I am struggling with CAN bus reverse-engineering. It might be a silly question, but it irritates me.
These are traffics that arise from pressing buttons A and B which is lifting up the 1. Axis of the robot at the end.
Pressing down button A changes the value "09" in 181h node and
button B changes the value "C8" in 281h.
If I am not wrong, I have to feed RPDOs to replicate the lifting up action instead of sending the messages "0A 00 09 00 00 00 00 FF" to 181h and "00 00 00 C8 6F BD 00 FF" to 281h. So basically I resent the messages from RPDOs back to RPDOs.
Is there anything wrong until now? (It must be…otherwise it would have worked.)
As you can see from the above screenshot I manullay sent the messages by pressing each line with the space bar. And it seems like that between my Tx messages lots of Rx messages show up. Is this maybe the reason why the robot shows no reaction?
UPDATE:
The TPDO message "0A 00 09 00 00 00 00 FF" that arises from the pressing down button A gets ignored because whenever I write a TPDO message 0A 00 09 00 00 00 00 FF, it gets overwritten with its default value 0A 00 0A 00 00 00 00 FF so fast that my message is like "not arrived" at all.
The transmission type of TPDO is currently asynchronous with event timer of 50 ms. This leads that my TPDO somehow overwritten with default value 0A 00 0A every 50 ms. How do I handle this problem? I thought this asynchronous transmission type with 50 ms means that the TPDO has to be checked every 50 ms and if there was a change -> transmission. But where does this 0A 00 0A 00 00 00 00 FF default value come from then?
Another question: I thought the whole time that I have to write the RPDOs value back to RPDO to replicate the action. But it seems like that only from pressing down the button A the RPDOs does not change at all. Then how can I replicate the pressing button A action at all?
UPDATE 2: The bit rate is 125 kbit/s.

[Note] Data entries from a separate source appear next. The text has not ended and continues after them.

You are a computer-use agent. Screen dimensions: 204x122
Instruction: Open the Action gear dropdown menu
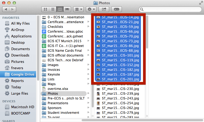(x=91, y=9)
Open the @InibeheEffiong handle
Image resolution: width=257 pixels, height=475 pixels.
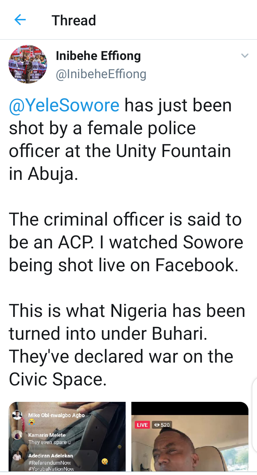pos(101,74)
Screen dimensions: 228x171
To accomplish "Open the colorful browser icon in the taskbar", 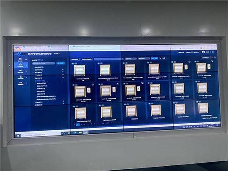I will (x=86, y=132).
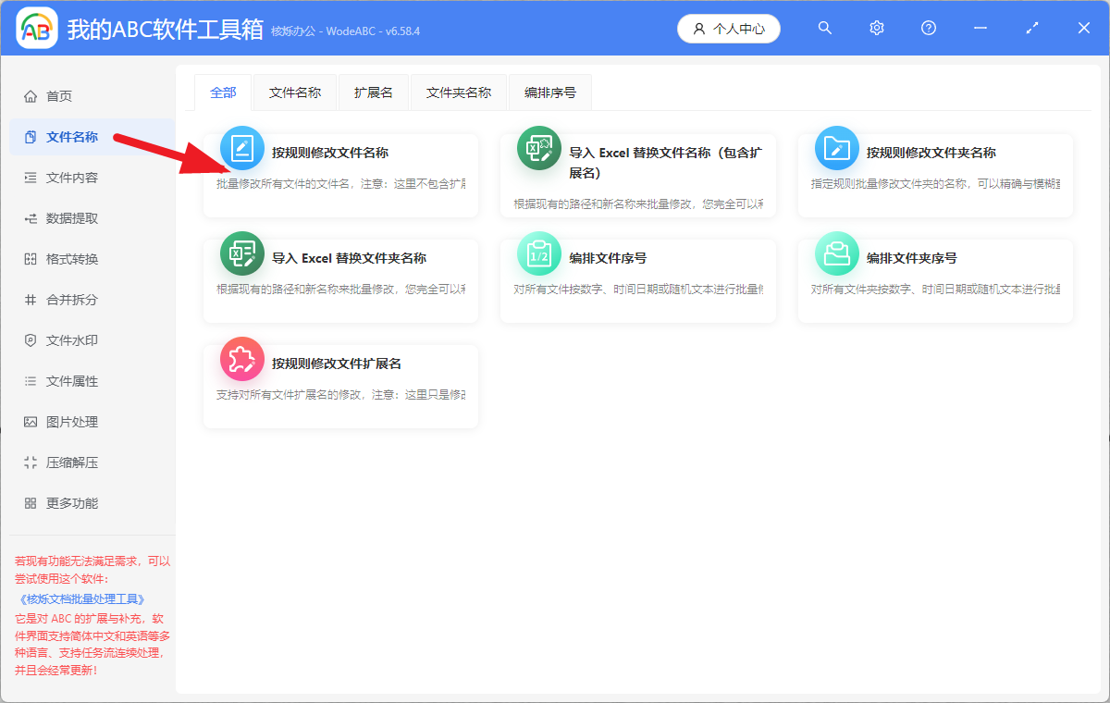This screenshot has height=703, width=1110.
Task: Select the 编排序号 tab
Action: [549, 93]
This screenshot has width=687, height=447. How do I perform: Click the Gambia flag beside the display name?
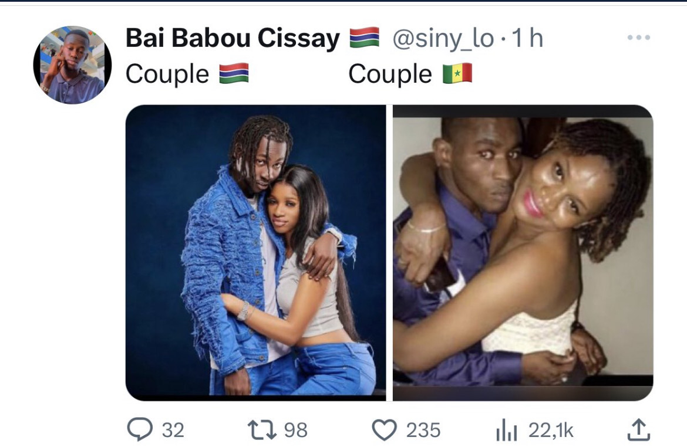[364, 38]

I am using CANopen so that I can control the robot with my computer, instead of using the remote controller. The robot that I am using is Brokk 170. Below you can find an Excel file where the recorded CAN messages are. Those CAN messages arose when I powered up the robot using the robot controller.

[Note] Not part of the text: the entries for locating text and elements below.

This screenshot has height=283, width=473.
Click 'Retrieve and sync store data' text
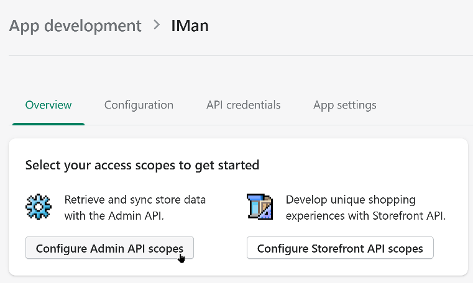[135, 200]
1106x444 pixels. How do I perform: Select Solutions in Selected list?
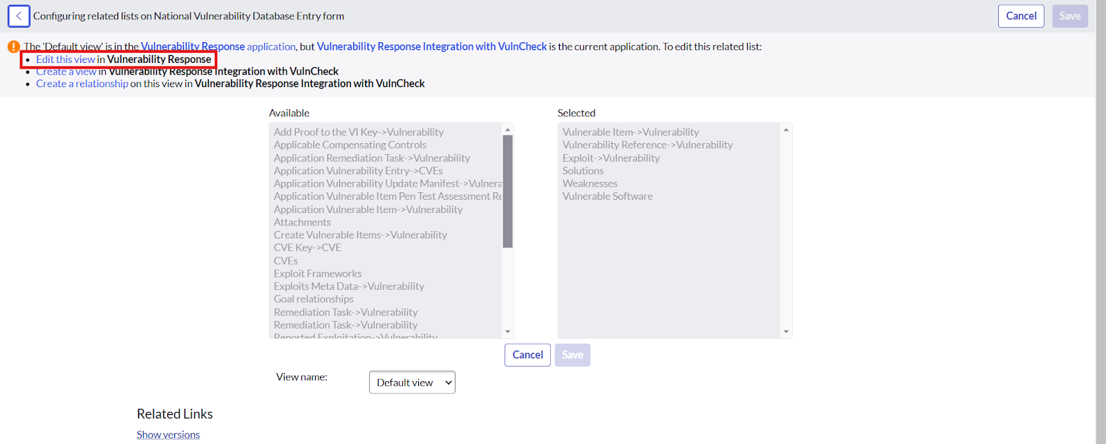point(583,171)
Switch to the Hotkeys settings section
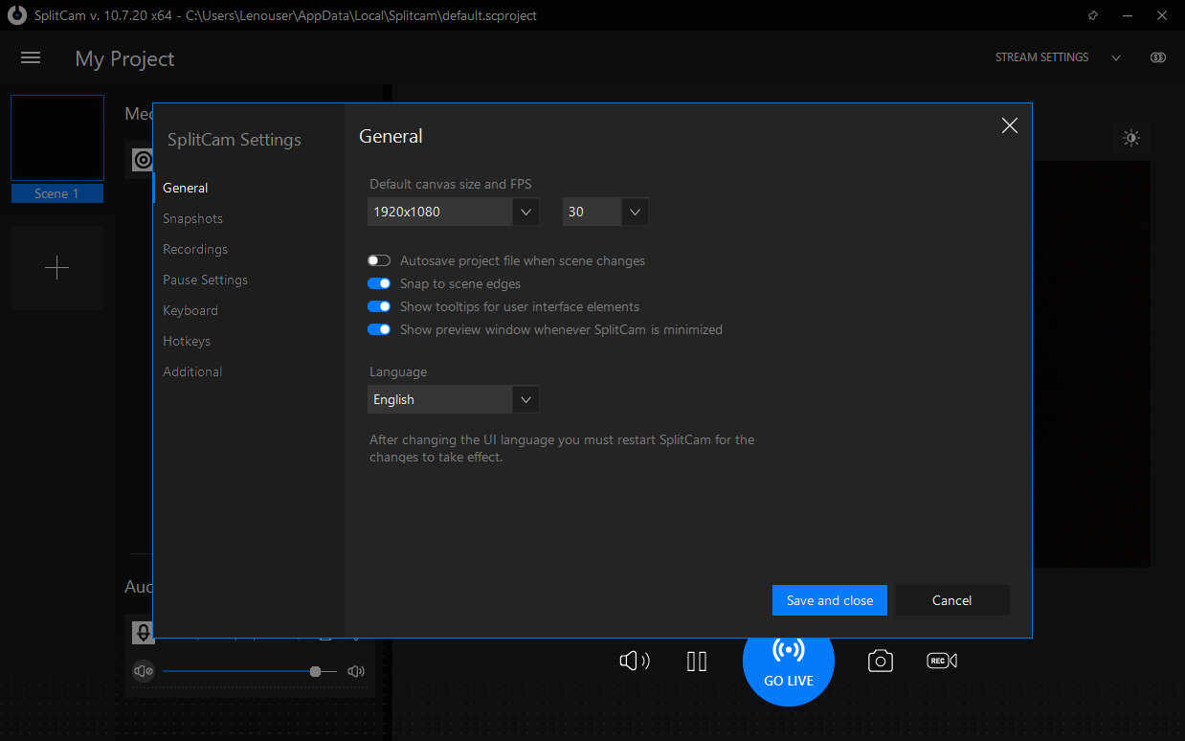The height and width of the screenshot is (741, 1185). pyautogui.click(x=187, y=341)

I transmitted the messages until the message with number 107, since the value 0A 00 0A 00 00 00 00 FF indicates that the robot is now powered up. But somehow the transmitted sequence does not power up the robot. Now I am trying to find a way to block the messages from the remote controller.
https://drive.google.com/open?id=1Du4J27KykzrTtCquFt29uMa_qhpZP4Ov
Best Answer
This looks like CANopen traffic (RPDO is also mentioned in the question). 0x80 is SYNC, and it seems it is send at regular intervals (about every 26 ms, 38-39 Hz). And some device responds to the SYNC messages by sending out messages with ID 0x181 and 0x281. But that is just a guess at this point.
It could also be that the content of ID 0x181 and 0x281 are set points to a servo (thus the same device sends out 0x80, 0x181, and 0x281) and that the feedback position is contained in the 0x301 messages.
It should be possible to correlate physical positions of the robot with the messages. A set point is (probably) set immediately and the actual positions are lacking behind.
Note: 181h is not a node, and you are not sending messages to it. 181h is a CAN message ID. As it is likely CANopen, 0x181 is the message "PDO1, transmit" for the device with ID 1. Note that it is not always clear if the device ID indicates what device sends it or if the device is the destination.